Thank you and kind regards.


----------



## cherine

Could you please check the photo? It seems mirrored.


----------



## cpas

Thank you so much cherine!

This is how it appears when viewed from the right hand side with the gun pointing towards the right.
On the other hand, I know nothing regarding this elegant script. The new attachment is a mirror image (flipped horizontally) of the original.

Please let me know if you need another image.
Once again, thank you for your help!


----------



## cherine

You're welcome. 

Yes, this is a much better phot and has the right text direction. Actually, the writing isn't elegant, and doesn't have anything fancy, just the name of the person who made the piece:
عمل توفكجي حسين (if I'm reading this correctly, it says: work of/done by tewfikgi Hussein)
And then something like ط خبا حسن.

Hopefully someone else will help with a more accurate reading.


----------



## cpas

Thank you!!!
The name of the maker is by itself very important.
Did I get the date (1284) right?


----------



## cherine

Hi, sorry for the late reply. Yes, the date is right.


----------



## bamia

It most probably says tüfekçi Hüseyin, that would be the name and profession of the person who made this piece. Tüfekçi means gunsmith. The usage of a Turkish word like tüfekçi would indicate that the inscription is in Ottoman era Turkish I suppose, not Arabic.


----------



## cherine

Thank you very much for this added information, bamia, and welcome to the forum.


----------



## cpas

cherine said:


> Hi, sorry for the late reply. Yes, the date is right.


Thanks for all your help cherine!


bamia said:


> It most probably says tüfekçi Hüseyin, that would be the name and profession of the person who made this piece. Tüfekçi means gunsmith. The usage of a Turkish word like tüfekçi would indicate that the inscription is in Ottoman era Turkish I suppose, not Arabic.
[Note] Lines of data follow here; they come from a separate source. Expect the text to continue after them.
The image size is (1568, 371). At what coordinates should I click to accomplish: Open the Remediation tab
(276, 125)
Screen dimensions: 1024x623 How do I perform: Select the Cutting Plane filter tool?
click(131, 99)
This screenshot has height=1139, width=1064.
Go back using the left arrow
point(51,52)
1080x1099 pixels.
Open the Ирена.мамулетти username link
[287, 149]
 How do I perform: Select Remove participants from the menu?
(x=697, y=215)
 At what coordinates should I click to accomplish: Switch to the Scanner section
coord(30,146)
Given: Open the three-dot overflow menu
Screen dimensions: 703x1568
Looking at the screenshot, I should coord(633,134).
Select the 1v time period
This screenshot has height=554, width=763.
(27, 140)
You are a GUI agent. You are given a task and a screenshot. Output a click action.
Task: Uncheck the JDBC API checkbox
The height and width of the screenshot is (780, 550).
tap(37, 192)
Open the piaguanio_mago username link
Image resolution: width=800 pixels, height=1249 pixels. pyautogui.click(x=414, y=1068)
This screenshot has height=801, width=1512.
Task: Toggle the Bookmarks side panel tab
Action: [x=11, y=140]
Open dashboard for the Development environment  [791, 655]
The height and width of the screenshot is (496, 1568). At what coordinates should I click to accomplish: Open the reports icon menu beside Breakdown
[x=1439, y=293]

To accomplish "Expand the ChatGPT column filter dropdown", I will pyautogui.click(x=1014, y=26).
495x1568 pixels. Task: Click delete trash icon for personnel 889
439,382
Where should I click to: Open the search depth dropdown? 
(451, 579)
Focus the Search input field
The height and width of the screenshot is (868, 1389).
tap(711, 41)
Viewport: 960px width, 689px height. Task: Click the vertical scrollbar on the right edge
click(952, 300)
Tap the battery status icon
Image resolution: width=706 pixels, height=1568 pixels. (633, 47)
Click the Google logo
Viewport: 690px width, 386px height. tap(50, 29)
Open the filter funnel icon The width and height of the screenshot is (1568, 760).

Thank you bamia. Thank you very much indeed!


----------



## analeeh

I wouldn't be surprised if it was a misspelling of _İmal _'production' (إعمال) in which case it's probably the Turkish:

_İmâl-i Tüfekçi Hüseyin._


----------



## cpas

analeeh said:


> I wouldn't be surprised if it was a misspelling of _İmal _'production' (إعمال) in which case it's probably the Turkish:
> 
> _İmâl-i Tüfekçi Hüseyin._


It could be that spelling wasn't Hüseyin's strength. A great master Tüfekçi though!
Thank you analeeh!


----------



## Cahittinsan

İmâl-i tüfekçi Hüseyin yâni tüfekçi Hüseyin'in çalışması diyor ve Arapça değil, Osmanlıca. .


----------